Section 2512 of the Act, titled EXTENDING EXPIRATION DATES FOR CERTAIN DRUGS (see here and search for section 2512), addresses the issues discussed in the petition.  The petitioner acknowledges that the FDA currently has shelf-life extension programs in place associated with the Department of Defense, and the FDA can and does exercise its regulatory discretion in certain instances of either drug shortages or National Health Emergencies to ensure that there are sufficient quantities of drug products to meet public health needs.

The petitioner states, “In fact, the drug manufacturers have a financial incentive to label medications with short expiration dates in order to force subsequent purchase of additional drugs.  The manufacturer has to only demonstrate full stability by the chosen expiration date, but the pharmaceutical company does not currently have any incentive to perform further annual stability studies that would extend the expiration date.”  The petitioner also states that “[t]he implementation of such a policy would result in savings of millions of dollars.”

While I’m not sure that pharmaceutical companies keep shorter expiration dates for the reason that the petitioner asserts, the general concept of longer expiration dating is a reasonable concept.  However, unexpected things can and do go wrong during storage like, for instance, the nitrosamine impurity issue.  I am trained as a pharmacist and have been involved in the drug industry both from the FDA and the industry sides of the house for over fifty years.  When I first started, many drugs, like ibuprofen, that were rock solid had expiration dates of up to five years.

There are provisions for firms to include additional testing via approved stability protocols in their applications.  Most firms select an initial 24-month stability date for their products but continue to test the products for up to 36 months under the protocols in their application.  Once the first three commercial batches are tested and pass full real-time stability, the firm can, if it chooses, extend the expiration date to comply with the data that supports the longer stability date.  However, in cases where the data just passes or the product shows a greater decline in assay, appearance, or impurities, etc. and there is a greater chance that other batches might fail, firms would be hesitant to make the switch to the longer expiration date for fear of a costly investigation and potential recall if the product did fail one of its specifications.  Also, remember that stability testing at firms is conducted under controlled temperature and humidity, which might not be the case during shipment or storage at home, especially after the original seals on the bottles have been broken and the products are used for extended periods of time.  These variables would likely cause firms to be cautious about extending expiration dates for fear of receiving patient complaints if there were problems found.
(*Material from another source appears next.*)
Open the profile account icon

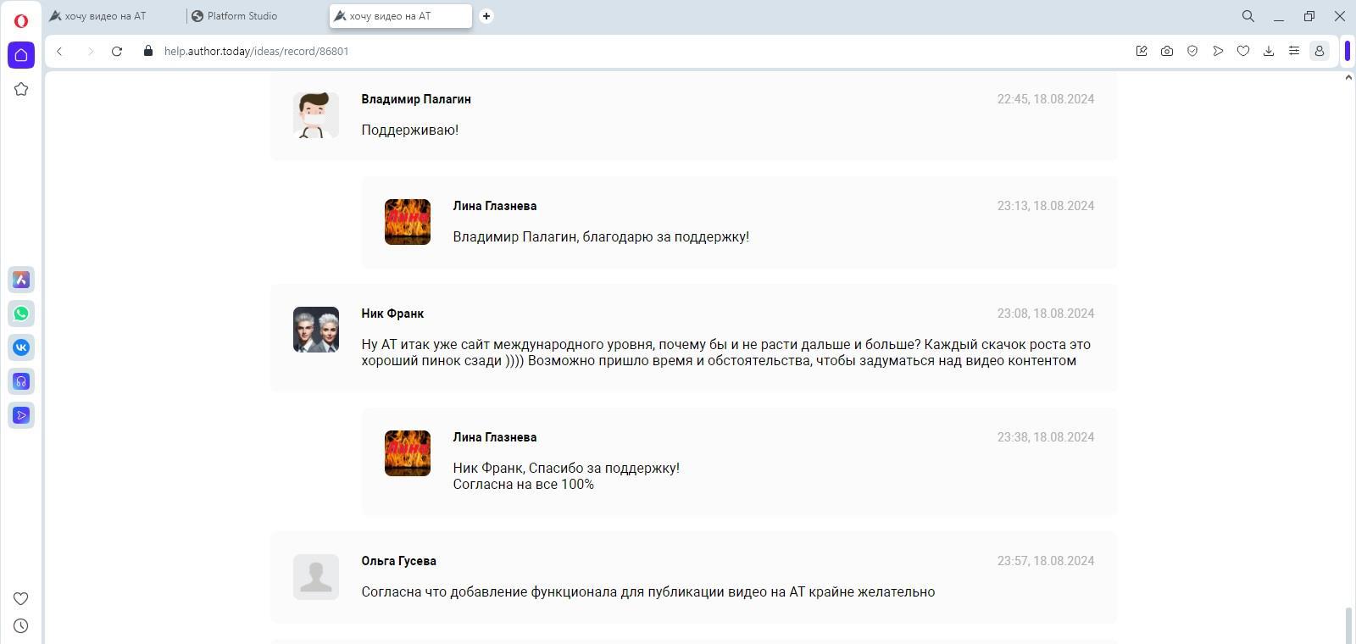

There are two sides to the question of extending expiration dating periods.  It is true that having a longer expiration date on a product may help prevent drug shortages, but the flip side to this argument is that recalls could become a more frequent occurrence and damage a firm’s reputation with both the public and the Agency.  The Agency’s reply to this petition will be interesting, especially in light of the statutory provisions outlined in the Consolidated Appropriations Act of 2023.  It will also be interesting to see how industry responds to these provisions.